Then there’s reducing the size of government. LePage claims he’s doing that … by not doing that. He’s eliminated a few jobs, most of them already vacant. He’s tried unsuccessfully to kick some marginally needy folks off Medicaid. He failed to cut off funding for the Maine Public Broadcasting Network (maybe he could impose a sales tax on them, too).

But all those bureaucracies that conservatives are so fond of railing against are still intact. The Department of Education is as big an obstruction to learning as ever. The Department of Economic and Community Development is still not developing anything. The Department of Health and Human Services keeps on behaving inhumanely.

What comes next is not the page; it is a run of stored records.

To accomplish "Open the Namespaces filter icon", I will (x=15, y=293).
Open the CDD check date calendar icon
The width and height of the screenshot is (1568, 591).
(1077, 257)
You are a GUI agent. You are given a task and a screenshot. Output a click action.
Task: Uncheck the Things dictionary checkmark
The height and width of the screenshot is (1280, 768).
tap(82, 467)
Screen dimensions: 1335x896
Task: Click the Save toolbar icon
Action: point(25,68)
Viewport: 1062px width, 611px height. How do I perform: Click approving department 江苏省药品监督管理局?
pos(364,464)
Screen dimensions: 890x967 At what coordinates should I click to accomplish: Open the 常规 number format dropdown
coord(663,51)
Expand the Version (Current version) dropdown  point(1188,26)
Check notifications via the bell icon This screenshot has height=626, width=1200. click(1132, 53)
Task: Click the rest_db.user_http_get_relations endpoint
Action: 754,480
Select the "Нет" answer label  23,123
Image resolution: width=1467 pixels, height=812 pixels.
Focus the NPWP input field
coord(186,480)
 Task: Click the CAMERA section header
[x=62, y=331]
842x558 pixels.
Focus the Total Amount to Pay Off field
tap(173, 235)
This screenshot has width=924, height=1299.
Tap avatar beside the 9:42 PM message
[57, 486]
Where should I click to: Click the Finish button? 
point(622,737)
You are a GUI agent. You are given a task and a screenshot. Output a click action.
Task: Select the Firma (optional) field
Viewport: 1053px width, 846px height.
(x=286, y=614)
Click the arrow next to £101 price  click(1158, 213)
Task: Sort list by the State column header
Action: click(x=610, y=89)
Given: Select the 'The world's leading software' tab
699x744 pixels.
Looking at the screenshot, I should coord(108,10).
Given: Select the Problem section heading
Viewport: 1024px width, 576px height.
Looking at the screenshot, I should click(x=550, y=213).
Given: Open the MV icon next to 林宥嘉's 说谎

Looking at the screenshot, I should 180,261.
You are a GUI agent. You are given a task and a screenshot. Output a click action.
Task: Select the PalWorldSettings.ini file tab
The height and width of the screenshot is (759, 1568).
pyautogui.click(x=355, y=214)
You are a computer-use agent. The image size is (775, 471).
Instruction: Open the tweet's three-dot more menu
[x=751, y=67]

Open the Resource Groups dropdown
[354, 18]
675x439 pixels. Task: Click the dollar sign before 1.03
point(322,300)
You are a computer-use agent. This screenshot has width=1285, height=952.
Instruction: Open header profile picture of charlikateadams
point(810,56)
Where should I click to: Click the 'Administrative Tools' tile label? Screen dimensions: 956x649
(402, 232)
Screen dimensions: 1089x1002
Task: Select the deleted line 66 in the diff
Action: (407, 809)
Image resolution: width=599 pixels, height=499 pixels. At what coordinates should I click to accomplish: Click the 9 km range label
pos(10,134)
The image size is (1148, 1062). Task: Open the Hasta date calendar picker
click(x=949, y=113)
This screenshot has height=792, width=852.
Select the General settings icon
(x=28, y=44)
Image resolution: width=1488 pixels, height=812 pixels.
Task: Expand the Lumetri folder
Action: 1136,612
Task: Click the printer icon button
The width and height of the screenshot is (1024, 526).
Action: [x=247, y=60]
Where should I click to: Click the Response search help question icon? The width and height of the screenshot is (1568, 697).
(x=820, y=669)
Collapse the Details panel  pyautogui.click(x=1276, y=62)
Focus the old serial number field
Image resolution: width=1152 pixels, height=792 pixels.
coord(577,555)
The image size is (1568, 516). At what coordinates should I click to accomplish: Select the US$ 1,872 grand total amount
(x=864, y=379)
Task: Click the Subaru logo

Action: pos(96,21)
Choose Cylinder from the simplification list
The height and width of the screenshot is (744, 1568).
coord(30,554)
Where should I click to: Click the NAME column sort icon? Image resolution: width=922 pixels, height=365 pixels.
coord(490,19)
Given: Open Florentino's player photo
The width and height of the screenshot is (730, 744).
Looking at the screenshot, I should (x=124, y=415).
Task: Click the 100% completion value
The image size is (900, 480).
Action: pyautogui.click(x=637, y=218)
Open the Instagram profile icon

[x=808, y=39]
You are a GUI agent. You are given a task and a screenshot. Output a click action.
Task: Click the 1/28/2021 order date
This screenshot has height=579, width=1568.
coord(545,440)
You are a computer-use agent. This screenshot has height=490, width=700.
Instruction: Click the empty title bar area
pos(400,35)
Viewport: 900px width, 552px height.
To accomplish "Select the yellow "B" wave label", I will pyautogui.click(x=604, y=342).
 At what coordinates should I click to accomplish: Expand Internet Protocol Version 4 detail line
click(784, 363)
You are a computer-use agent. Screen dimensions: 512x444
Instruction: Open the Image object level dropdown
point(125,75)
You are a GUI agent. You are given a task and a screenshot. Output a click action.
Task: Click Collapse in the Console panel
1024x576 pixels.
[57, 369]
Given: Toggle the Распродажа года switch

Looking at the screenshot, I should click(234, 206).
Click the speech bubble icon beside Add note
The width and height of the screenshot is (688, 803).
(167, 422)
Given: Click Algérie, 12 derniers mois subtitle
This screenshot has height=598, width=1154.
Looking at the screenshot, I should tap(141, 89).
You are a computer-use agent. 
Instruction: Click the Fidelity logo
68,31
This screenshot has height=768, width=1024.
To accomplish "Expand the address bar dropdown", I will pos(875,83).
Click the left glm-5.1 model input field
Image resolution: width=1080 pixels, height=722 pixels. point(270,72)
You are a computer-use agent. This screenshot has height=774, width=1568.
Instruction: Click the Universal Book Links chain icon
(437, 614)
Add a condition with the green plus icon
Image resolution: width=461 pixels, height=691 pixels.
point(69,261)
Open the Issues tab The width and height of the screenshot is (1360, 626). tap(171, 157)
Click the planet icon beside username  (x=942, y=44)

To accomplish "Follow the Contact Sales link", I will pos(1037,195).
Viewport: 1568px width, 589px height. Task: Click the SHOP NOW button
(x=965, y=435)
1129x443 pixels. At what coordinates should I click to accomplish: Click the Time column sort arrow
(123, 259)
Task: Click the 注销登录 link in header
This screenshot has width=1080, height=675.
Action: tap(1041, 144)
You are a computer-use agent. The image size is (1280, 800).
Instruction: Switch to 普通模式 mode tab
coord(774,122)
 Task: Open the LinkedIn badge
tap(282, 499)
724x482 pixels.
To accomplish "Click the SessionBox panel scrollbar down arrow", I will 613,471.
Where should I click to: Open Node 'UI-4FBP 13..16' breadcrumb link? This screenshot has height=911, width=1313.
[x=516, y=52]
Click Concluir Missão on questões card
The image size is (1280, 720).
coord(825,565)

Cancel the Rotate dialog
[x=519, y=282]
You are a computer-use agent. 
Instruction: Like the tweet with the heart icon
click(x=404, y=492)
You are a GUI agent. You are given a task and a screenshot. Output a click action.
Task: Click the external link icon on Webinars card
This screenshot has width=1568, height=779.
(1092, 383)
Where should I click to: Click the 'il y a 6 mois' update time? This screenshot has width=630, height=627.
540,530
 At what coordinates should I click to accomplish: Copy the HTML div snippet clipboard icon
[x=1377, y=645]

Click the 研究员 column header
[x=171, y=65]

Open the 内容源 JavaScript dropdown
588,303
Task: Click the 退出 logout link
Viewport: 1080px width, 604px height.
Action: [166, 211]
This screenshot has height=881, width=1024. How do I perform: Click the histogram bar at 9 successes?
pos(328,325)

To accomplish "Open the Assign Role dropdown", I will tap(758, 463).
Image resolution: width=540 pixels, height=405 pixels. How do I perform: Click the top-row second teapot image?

Right-wingers might take consolation in LePage’s plan to shut off municipal revenue sharing, depriving cities and towns of $200 million in state aid over the next two years. Surely, that’s not the work of a closet liberal. Except there’s nothing an undercover leftist relishes more than letting someone else take the blame for soaking the taxpayers. When higher property-tax bills start arriving, LePage can hide behind his John Boehner mask – it cries real tears – while pointing out that local officials approved the increases.

The mask is also useful for covering his pain if he spills hot liquid you know where. Unlike his tea-slopping supporters, the governor can’t suddenly start shouting, “Great balls of fire!”